5

I'm sure this is an FAQ but I couldn't find anything I recognized as being the same question.

I have several web-apps running in Tomcat, with some pages e.g. the login page protected by SSL as defined by confidentiality elements in their web.xmls. One of the apps also accepts client-authentication via certificate. I also have a rather extensive JAAS-based authorization & authentication scheme, and there is all kinds of shared code and different JAAS configurations etc between the various webapps.

I really don't want to disturb any of that while accomplishing the below.

I am now in the process of inserting Apache HTTPD with mod-proxy and mod-proxy-balancer in front of Tomcat as a load balancer, prior to adding more Tomcat instances.

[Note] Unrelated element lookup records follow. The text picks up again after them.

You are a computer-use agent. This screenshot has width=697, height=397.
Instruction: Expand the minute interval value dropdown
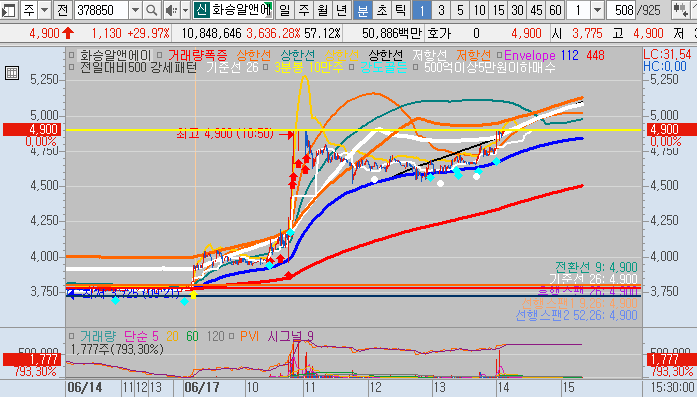pyautogui.click(x=597, y=10)
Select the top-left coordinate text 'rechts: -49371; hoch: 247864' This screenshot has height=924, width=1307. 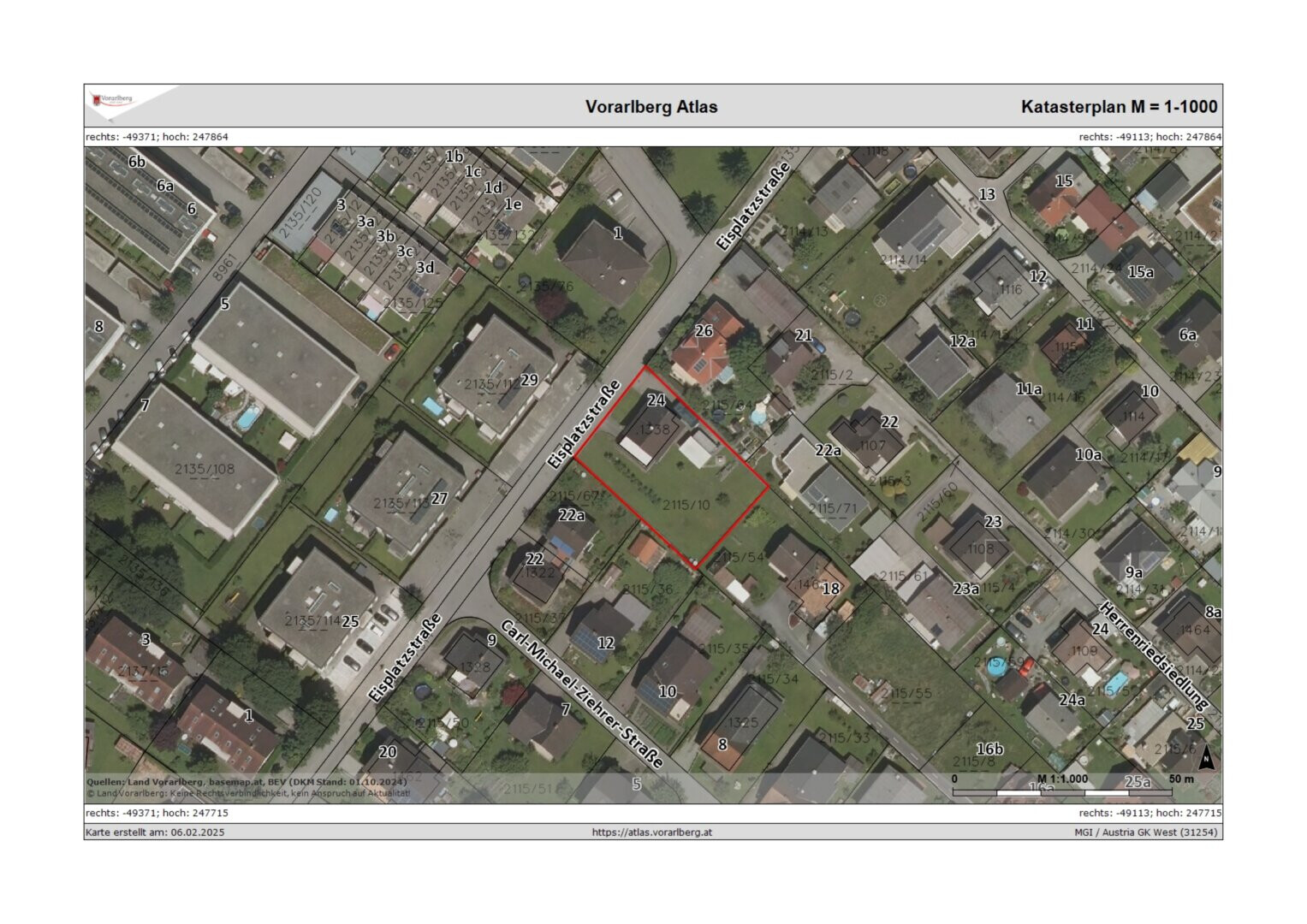coord(157,137)
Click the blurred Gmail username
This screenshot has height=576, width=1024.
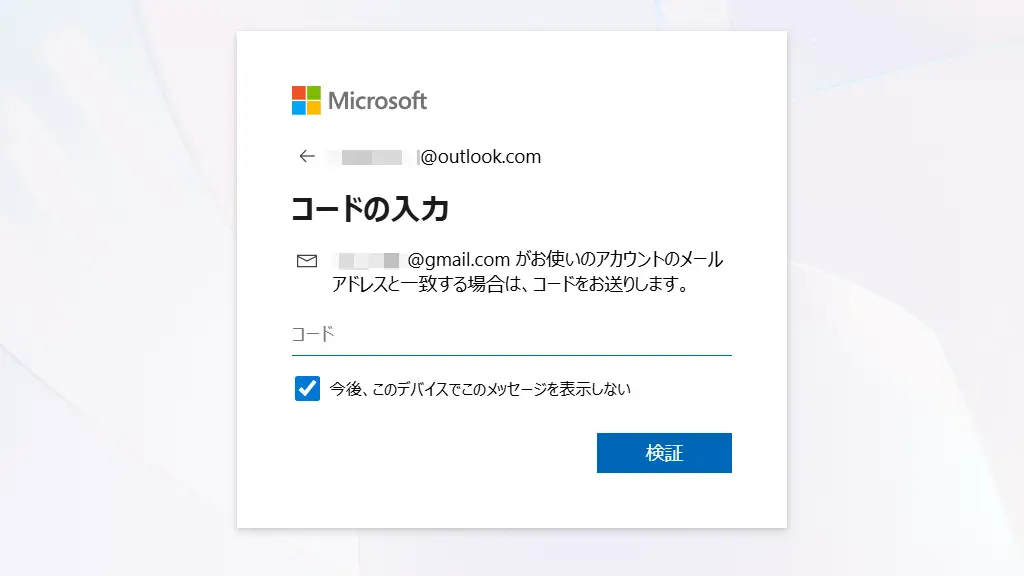click(368, 261)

What I want to accomplish for HTTPS requests is that they are redirected 'blind' to Tomcat without HTTPD being the SSL endpoint, i.e. HTTPD just passes ciphertext directly to Tomcat so that TC can keep doing what it is already doing with logins, SSL, web.xml confidentialty guarantees, and most importantly client authentication.

Is this possible with the configuration I've described?

I am very familiar with the webapps and SSL and HTTPS and Tomcat, but my knowledge of the outer reaches of Apache HTTPD is limited.

Happy to have this moved if necessary but it is kind of programming with config files ;)

user207421
  • 305,947
  • 44
  • 307
  • 483

1 Answers1

7

This sounds similar to this question, where I've answered that it's not possible:

You can't just relay the SSL/TLS traffic to Tomcat from Apache. Either your SSL connection ends at Apache, and then you should reverse proxy the traffic to Tomcat (SSL [between Httpd and Tomcat] is rarely useful in this case), or you make the clients connect to Tomcat directly and let it handle the SSL connection.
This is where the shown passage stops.